Они утратили ощущение времени. Эрнесто оглядывался, как будто услышал шум, но потом снова шел вперед: нет, показалось. И сразу же опять останавливался. «Что это? – спрашивал он, широко раскрывая глаза. – Слышишь? Какой-то зверь». Но Рауль не слышал. Строптивая, своевольная сельва начала играть с ними. Галлюцинации то принимали форму черного ягуара, то пугали шумом проклятого вертолета. На третий – или четвертый, понять было невозможно – день они от голода съели зубную пасту, просто чтобы обмануть желудок, но через несколько часов у Рауля резко заболел живот, как будто мята открыла язву в пищеводе. Они искали съедобные корни или клубни, каких было немало в здешних местах, но, как назло, ничего не попадалось. Добравшись до речушки, которую раньше точно не видели, они поняли, что желудки не принимают даже глотка воды. Сельва строила против них козни, спрятала от них змей, спрятала капибар, спрятала реки, где могла водиться съедобная рыба, которую им все равно не удалось бы приготовить, потому что огонь или дым привлекли бы внимание военных. Рауль почувствовал, что ноги у него слабеют, влажный запах жжет ноздри, а в голове становится легко. Вспомнил фальшивую голодовку в отеле «Мир», Горького, пельмени, которые готовила самоотверженная мать Евреинова, и втайне устыдился, что раздумывает о романах в такое время.

– Надо остановиться, – сказал он. – Это все не работает.

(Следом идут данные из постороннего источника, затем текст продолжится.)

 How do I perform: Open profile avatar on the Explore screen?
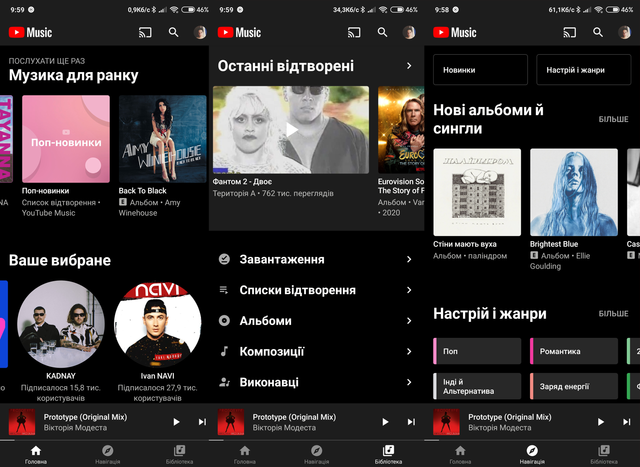click(625, 32)
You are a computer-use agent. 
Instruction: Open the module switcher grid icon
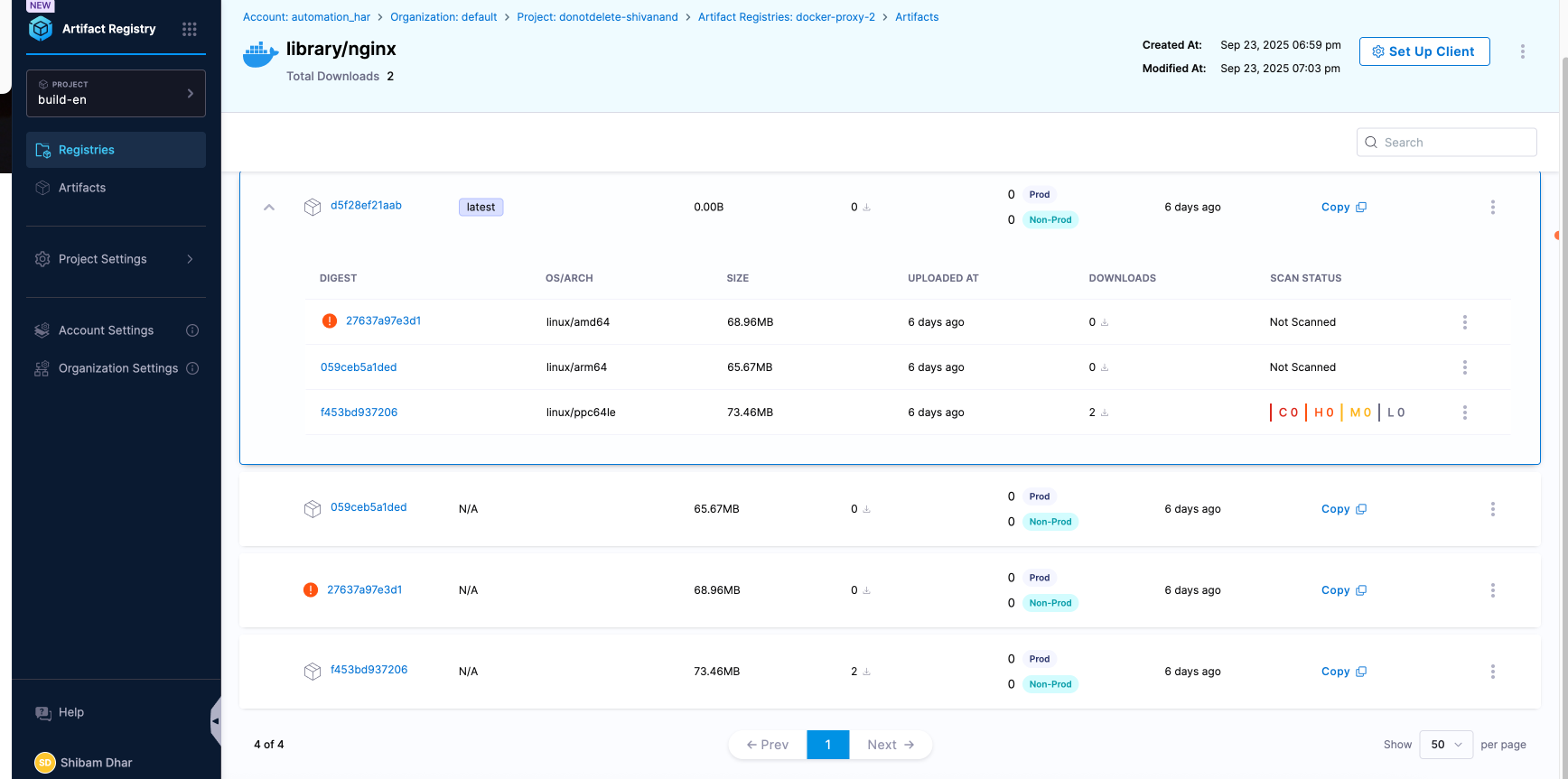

Не обменявшись ни словом, оба поняли, что живыми из сельвы не выйдут. И тогда Рауль вытащил из рюкзака сверхсрочные документы, которые и завели их в эту глушь, и сказал: «Это надо сжечь. Если мы умрем, их не должны найти». Но огонь разжечь они не могли по тем же причинам, по которым не могли бы приготовить рыбу, и решили документы закопать. Эрнесто сказал, надо бы их сначала прочесть, – хотя это было строжайше запрещено. Может, в них содержится какая-то подсказка, указание, любая информация, которая поможет выйти к лагерю. Его слова напоминали бред умирающего: отчаянная, несбыточная надежда, зубная паста, чтобы обмануть рассудок. Но у них не было сил обсуждать целесообразность нарушения тайны сообщений или представлять, какое наказание оно может повлечь. Они молча поделили документы и начали читать. Эрнесто высказался первым, словно прочтя мысли Рауля:

– И ради этого нас послали через сельву?

В документах не было ровным счетом ничего важного: обычные внутрипартийные бумаги, в основном про готовившийся пленум на равнинах Тигре. Списки имен, бюрократические пассажи, ссылки на устав Коммунистической партии Колумбии (марксистско-ленинской). Многие касались противостояния: команданте Армандо и команданте Фернандо выражали глубокую озабоченность тем, что в основной линии партии наметилась серьезная тенденция к милитаризации, которая уводила от поистине важного курса – большевизации масс и формирования пролетарской базы. На других страницах Рауль обнаружил длинную дискуссию о книге, про которую никогда не слышал. В заглавии Колумбия была названа первым Вьетнамом Америки, и, судя по цитатам, обильно рассыпанным в партийных документах, автор рисовал химерическую картину, основанную скорее на фантазиях далеких городских управленцев, чем на реальности, в которой приходилось существовать партизанам. Рауль прочел, что герилья освобождает север страны от американского ярма, что ей удалось создать опорную базу площадью больше десяти тысяч квадратных километров и в семнадцати муниципалитетах этого региона уже не имеет силы гражданская власть колумбийского правительства, лакея империализма янки. У Рауля, сидевшего посреди сельвы, нашлось всего четыре скупых слова, чтобы возразить этим радужным описаниям: Но это же неправда.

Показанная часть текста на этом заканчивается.